Westbrook is a ward and suburb in north west Warrington, in the Warrington district, in the ceremonial county of Cheshire, England. Within the boundaries of the historic county of Lancashire, it forms part of the civil parish of Burtonwood and Westbrook, to part of which it gives its name. The main part of Westbrook was built in the early 1980s. There are new estates being developed, the newest (Chapelford) was started in 2001.

Facilities 
The original estate (area around Westbrook Crescent and Cromwell Avenue) has an out of town shopping area. The shopping centre is known as the "Westbrook Centre", and has a large Asda supermarket as well as many smaller specialist stores. Westbrook also has a cinema adjacent to the shopping centre.

There are two primary schools in Westbrook, St Phillips C of E Primary School and Old Hall Primary School, the nearest high schools are St. Gregory's Catholic High School and Great Sankey High School.

Entries on where items appear
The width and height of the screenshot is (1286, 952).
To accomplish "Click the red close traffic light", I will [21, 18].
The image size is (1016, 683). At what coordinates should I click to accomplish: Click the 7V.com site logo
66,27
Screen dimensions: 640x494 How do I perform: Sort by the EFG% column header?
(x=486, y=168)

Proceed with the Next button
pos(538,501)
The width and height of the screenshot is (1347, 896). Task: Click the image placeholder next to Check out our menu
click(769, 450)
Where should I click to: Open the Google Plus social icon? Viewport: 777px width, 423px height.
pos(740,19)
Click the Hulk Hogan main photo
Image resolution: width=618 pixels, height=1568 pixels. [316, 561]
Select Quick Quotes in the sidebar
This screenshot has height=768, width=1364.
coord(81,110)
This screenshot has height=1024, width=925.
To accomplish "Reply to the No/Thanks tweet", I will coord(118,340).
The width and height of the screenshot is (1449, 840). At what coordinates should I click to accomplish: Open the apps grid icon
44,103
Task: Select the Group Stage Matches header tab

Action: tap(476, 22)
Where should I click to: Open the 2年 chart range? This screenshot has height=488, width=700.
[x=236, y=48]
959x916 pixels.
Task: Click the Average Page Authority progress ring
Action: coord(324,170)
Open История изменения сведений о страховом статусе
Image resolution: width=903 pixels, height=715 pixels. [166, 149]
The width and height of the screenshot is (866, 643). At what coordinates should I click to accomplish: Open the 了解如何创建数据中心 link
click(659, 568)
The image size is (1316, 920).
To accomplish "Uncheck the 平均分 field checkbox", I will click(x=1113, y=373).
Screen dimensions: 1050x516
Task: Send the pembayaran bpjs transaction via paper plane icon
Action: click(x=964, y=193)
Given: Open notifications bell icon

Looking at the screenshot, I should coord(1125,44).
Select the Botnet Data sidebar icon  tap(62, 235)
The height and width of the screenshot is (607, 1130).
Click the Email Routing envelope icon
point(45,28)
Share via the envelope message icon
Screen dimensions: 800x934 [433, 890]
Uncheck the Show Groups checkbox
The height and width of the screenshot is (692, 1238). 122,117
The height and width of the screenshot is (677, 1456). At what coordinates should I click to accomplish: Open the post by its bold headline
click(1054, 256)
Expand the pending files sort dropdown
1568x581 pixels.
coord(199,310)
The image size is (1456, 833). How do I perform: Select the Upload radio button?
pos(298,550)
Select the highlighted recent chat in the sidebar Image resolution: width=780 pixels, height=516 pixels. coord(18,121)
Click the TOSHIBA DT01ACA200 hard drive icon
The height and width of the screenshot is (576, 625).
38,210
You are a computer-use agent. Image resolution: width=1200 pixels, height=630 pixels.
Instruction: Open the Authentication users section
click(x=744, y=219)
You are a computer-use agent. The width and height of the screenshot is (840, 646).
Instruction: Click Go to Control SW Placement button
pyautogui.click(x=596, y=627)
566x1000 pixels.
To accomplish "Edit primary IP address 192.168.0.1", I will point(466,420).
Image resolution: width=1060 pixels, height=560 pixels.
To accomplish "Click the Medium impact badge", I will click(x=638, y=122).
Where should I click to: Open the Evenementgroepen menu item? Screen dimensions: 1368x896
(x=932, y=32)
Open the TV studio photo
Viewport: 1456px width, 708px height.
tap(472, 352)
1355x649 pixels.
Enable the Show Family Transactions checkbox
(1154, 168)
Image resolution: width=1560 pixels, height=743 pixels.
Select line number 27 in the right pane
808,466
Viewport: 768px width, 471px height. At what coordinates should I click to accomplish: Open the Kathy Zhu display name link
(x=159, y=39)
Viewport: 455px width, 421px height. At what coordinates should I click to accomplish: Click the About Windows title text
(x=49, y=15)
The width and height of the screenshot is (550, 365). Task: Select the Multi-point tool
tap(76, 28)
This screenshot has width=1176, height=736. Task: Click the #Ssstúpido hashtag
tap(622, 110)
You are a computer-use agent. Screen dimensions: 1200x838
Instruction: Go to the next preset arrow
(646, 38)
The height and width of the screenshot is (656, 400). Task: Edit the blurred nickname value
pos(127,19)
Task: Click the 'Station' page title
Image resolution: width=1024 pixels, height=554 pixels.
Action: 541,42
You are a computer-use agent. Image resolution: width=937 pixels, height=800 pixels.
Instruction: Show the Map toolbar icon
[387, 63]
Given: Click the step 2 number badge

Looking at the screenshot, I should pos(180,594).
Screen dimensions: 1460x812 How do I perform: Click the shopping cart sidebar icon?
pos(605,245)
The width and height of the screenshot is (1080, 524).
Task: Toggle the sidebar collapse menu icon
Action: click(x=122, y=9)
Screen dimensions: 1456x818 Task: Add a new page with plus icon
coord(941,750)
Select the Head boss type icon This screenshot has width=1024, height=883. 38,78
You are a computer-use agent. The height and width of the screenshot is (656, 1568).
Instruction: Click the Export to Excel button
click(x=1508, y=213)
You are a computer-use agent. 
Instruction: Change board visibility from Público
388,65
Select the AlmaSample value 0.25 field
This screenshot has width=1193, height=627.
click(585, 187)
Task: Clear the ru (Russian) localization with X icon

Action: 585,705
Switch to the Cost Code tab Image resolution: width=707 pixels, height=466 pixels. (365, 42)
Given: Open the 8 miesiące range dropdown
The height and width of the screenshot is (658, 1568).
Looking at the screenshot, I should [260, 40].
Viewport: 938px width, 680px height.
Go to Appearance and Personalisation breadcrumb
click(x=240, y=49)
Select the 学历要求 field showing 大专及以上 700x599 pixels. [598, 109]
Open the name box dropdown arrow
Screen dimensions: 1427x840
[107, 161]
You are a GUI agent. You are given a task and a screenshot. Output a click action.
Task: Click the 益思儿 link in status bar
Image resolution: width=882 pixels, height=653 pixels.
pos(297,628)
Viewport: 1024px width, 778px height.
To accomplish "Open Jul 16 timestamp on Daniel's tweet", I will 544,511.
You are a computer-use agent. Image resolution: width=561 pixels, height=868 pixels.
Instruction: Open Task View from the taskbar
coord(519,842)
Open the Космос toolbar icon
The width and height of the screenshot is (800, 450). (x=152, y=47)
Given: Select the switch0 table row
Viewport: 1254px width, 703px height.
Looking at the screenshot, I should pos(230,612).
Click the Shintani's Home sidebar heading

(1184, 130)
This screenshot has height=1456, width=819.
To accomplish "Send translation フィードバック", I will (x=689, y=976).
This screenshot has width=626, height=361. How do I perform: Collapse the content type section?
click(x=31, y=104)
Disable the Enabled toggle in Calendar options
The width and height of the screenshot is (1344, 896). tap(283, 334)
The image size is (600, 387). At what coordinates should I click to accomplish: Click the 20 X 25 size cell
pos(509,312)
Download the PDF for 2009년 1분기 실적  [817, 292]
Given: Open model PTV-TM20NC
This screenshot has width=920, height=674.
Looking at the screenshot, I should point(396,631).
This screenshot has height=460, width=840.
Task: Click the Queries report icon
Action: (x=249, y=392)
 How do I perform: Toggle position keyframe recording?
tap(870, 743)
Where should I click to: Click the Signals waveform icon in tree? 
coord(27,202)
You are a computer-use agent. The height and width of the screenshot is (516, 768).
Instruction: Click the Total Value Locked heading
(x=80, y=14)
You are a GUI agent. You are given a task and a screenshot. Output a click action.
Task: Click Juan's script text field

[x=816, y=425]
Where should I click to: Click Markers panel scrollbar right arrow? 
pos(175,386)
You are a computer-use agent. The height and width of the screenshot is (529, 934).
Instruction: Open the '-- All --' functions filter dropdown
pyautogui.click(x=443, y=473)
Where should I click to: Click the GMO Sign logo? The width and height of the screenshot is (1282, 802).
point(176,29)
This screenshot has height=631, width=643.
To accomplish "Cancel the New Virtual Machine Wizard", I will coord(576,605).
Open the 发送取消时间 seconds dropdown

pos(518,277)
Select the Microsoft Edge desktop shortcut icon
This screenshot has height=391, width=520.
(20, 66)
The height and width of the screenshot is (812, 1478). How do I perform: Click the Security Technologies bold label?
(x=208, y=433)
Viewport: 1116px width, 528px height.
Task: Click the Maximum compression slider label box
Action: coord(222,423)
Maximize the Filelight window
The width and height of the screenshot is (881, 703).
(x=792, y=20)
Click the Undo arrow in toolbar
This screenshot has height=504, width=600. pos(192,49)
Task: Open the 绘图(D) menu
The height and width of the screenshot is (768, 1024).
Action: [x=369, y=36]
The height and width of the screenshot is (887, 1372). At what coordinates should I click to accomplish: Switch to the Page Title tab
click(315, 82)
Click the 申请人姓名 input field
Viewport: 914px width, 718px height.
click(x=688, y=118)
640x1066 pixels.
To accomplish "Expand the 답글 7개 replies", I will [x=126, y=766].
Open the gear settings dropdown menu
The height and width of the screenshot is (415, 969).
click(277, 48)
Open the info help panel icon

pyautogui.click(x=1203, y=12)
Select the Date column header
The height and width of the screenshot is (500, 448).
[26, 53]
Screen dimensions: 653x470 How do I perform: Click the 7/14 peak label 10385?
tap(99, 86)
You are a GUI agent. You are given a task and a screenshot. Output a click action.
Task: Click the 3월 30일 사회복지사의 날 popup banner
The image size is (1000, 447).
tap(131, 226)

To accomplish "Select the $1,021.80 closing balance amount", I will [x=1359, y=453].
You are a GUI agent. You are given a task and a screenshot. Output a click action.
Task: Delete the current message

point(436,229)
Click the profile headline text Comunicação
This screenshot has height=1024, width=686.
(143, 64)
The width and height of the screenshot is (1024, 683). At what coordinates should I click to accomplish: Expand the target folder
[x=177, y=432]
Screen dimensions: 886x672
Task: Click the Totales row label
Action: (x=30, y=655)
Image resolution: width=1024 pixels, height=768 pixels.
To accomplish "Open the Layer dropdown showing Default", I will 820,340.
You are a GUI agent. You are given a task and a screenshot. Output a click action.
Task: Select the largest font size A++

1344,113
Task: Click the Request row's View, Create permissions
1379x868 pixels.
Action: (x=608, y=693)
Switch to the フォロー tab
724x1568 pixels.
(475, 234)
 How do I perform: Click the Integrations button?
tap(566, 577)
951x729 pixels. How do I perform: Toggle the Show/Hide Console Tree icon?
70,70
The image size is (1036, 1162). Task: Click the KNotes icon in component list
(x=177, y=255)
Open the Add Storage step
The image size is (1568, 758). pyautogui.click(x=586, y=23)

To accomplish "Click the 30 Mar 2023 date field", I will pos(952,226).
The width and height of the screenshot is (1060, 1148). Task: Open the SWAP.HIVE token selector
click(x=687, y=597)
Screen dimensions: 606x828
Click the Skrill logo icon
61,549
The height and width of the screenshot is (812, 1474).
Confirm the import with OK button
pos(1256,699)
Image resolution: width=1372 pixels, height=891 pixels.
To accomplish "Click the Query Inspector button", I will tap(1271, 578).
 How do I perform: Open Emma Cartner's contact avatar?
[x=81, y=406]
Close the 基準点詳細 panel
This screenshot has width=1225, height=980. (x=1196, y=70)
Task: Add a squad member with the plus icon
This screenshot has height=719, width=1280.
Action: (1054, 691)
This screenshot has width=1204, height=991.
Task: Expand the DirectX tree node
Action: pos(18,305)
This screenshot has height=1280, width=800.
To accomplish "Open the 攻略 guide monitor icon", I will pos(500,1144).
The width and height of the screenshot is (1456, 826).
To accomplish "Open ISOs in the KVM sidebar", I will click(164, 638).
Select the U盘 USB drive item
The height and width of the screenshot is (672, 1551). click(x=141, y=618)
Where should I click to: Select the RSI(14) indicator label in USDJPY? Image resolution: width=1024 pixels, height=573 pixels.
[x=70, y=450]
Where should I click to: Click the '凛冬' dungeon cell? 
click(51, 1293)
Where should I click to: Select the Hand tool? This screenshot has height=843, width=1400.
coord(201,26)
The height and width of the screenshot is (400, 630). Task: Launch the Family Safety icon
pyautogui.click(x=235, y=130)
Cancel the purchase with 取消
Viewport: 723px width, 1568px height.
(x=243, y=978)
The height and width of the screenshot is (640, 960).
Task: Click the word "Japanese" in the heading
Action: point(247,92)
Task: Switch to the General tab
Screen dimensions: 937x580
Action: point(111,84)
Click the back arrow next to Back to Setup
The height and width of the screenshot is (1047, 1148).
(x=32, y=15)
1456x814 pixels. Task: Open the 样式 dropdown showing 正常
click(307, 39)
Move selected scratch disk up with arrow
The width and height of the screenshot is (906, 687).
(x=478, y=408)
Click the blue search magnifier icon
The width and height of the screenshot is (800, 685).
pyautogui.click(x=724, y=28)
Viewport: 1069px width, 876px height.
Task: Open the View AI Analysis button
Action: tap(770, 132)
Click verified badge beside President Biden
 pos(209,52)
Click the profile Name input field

## WHAT YOU NEED TO DO
Reproduce the Westbrook passage word for word, from its first sentence to its last.

## EXERCISE OUTPUT
Westbrook is a ward and suburb in north west Warrington, in the Warrington district, in the ceremonial county of Cheshire, England. Within the boundaries of the historic county of Lancashire, it forms part of the civil parish of Burtonwood and Westbrook, to part of which it gives its name. The main part of Westbrook was built in the early 1980s. There are new estates being developed, the newest (Chapelford) was started in 2001.

Facilities 
The original estate (area around Westbrook Crescent and Cromwell Avenue) has an out of town shopping area. The shopping centre is known as the "Westbrook Centre", and has a large Asda supermarket as well as many smaller specialist stores. Westbrook also has a cinema adjacent to the shopping centre.

There are two primary schools in Westbrook, St Phillips C of E Primary School and Old Hall Primary School, the nearest high schools are St. Gregory's Catholic High School and Great Sankey High School.